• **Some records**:
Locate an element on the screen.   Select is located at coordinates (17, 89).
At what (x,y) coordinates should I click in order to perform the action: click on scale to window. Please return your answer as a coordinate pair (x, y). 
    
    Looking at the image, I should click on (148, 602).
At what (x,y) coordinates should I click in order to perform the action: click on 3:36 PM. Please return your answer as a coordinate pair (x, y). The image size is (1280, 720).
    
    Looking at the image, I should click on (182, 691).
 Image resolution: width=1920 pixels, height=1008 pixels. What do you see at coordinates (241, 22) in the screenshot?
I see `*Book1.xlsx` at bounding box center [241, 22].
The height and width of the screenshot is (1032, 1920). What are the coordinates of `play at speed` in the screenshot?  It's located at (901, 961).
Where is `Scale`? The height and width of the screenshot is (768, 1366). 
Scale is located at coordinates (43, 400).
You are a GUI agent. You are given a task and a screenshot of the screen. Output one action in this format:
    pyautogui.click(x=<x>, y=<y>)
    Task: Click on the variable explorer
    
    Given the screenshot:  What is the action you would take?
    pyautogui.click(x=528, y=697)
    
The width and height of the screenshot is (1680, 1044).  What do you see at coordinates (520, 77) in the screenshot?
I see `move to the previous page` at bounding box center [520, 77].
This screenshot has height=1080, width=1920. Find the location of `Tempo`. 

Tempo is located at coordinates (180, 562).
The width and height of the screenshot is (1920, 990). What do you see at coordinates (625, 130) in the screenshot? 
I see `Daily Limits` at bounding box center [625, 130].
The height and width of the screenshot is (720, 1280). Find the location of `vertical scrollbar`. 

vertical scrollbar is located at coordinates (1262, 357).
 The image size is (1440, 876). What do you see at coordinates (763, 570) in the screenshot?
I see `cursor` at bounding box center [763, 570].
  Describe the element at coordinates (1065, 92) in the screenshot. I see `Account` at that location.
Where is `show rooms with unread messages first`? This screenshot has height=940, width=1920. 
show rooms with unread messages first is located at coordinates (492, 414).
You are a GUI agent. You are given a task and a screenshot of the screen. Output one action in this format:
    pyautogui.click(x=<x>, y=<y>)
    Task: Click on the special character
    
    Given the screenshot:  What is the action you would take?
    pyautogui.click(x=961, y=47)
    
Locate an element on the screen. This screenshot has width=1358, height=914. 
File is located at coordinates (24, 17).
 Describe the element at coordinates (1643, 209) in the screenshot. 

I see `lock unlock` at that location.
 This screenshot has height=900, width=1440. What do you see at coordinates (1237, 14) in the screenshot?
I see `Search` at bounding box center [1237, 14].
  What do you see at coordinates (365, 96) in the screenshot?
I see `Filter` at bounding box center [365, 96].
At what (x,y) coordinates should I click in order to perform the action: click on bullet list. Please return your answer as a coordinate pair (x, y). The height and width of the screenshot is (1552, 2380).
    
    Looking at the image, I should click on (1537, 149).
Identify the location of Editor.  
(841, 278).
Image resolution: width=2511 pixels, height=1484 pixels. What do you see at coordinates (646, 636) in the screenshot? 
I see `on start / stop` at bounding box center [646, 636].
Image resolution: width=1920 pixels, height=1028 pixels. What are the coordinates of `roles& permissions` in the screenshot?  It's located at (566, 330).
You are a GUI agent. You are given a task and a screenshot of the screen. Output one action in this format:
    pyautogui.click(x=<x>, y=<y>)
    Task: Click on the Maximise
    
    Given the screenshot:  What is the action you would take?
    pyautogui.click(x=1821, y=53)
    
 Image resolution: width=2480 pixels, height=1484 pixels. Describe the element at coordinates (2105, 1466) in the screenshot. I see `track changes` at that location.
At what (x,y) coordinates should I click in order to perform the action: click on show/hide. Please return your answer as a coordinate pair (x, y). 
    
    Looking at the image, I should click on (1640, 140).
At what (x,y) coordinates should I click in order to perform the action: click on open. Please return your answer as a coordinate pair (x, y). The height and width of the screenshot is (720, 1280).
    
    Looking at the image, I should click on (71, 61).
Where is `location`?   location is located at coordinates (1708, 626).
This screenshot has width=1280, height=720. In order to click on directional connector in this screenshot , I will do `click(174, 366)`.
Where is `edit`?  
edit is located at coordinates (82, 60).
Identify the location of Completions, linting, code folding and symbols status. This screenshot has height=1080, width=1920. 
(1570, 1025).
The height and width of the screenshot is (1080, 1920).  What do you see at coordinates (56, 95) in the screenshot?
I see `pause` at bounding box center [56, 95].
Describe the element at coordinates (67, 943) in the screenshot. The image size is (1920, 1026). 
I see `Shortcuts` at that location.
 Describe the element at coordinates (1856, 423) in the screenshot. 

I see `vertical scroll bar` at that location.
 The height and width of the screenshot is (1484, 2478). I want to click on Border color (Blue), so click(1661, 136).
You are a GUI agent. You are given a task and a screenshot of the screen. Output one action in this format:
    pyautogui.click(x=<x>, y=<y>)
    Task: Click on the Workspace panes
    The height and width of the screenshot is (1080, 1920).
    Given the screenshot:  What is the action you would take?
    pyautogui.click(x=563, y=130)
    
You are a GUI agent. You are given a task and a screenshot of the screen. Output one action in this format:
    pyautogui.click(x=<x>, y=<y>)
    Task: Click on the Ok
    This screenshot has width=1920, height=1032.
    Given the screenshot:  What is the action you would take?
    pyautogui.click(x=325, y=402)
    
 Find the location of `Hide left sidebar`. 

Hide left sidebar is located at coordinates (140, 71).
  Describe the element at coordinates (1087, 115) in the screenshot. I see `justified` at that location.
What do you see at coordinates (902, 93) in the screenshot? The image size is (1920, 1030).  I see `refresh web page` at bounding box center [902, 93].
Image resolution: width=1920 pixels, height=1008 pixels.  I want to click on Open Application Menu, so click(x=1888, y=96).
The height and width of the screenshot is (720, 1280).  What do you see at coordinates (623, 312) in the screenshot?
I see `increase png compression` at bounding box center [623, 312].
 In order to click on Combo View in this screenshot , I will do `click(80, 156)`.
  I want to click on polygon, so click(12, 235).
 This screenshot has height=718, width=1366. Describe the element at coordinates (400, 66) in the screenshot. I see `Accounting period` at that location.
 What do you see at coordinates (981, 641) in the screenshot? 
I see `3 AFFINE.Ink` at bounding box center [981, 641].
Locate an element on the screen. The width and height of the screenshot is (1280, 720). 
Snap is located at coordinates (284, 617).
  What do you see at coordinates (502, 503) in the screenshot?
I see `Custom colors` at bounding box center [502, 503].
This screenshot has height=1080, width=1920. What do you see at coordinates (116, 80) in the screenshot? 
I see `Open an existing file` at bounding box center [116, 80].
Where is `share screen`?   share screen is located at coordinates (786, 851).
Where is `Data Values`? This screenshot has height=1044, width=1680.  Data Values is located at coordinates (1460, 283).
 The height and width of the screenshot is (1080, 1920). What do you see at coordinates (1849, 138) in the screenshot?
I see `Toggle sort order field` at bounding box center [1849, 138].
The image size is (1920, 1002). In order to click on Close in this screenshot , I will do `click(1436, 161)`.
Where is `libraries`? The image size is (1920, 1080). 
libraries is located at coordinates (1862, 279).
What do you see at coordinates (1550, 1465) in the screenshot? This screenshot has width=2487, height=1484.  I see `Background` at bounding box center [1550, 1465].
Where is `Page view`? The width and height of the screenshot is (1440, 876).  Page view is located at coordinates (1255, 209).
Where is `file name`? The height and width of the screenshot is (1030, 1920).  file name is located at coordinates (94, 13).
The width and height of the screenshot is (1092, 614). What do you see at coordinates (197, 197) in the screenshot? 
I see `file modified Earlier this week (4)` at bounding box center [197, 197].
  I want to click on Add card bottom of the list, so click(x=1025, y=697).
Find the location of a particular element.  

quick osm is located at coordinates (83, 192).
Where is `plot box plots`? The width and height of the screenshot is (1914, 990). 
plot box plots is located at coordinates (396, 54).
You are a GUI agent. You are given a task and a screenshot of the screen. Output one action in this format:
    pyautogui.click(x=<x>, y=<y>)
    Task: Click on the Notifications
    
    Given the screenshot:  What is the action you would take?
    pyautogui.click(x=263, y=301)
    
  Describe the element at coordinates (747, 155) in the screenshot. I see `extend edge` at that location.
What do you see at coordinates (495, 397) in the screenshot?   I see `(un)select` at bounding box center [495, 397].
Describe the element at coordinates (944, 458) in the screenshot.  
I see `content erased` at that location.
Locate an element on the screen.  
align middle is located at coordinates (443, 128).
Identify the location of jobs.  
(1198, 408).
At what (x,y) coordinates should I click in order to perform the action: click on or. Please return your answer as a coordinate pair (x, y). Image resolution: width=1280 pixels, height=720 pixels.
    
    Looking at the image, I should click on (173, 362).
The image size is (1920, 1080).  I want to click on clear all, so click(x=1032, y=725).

• **EXERCISE DETAILS**: Repeat the lines in the records above exactly, from the line with "Image resolution: width=2511" to the line with "Looking at the image, I should click on (1640, 140).".

• **OUTPUT BELOW**:
Image resolution: width=2511 pixels, height=1484 pixels. What do you see at coordinates (646, 636) in the screenshot? 
I see `on start / stop` at bounding box center [646, 636].
Image resolution: width=1920 pixels, height=1028 pixels. What are the coordinates of `roles& permissions` in the screenshot?  It's located at (566, 330).
You are a GUI agent. You are given a task and a screenshot of the screen. Output one action in this format:
    pyautogui.click(x=<x>, y=<y>)
    Task: Click on the Maximise
    
    Given the screenshot:  What is the action you would take?
    pyautogui.click(x=1821, y=53)
    
 Image resolution: width=2480 pixels, height=1484 pixels. Describe the element at coordinates (2105, 1466) in the screenshot. I see `track changes` at that location.
At what (x,y) coordinates should I click in order to perform the action: click on show/hide. Please return your answer as a coordinate pair (x, y). 
    
    Looking at the image, I should click on (1640, 140).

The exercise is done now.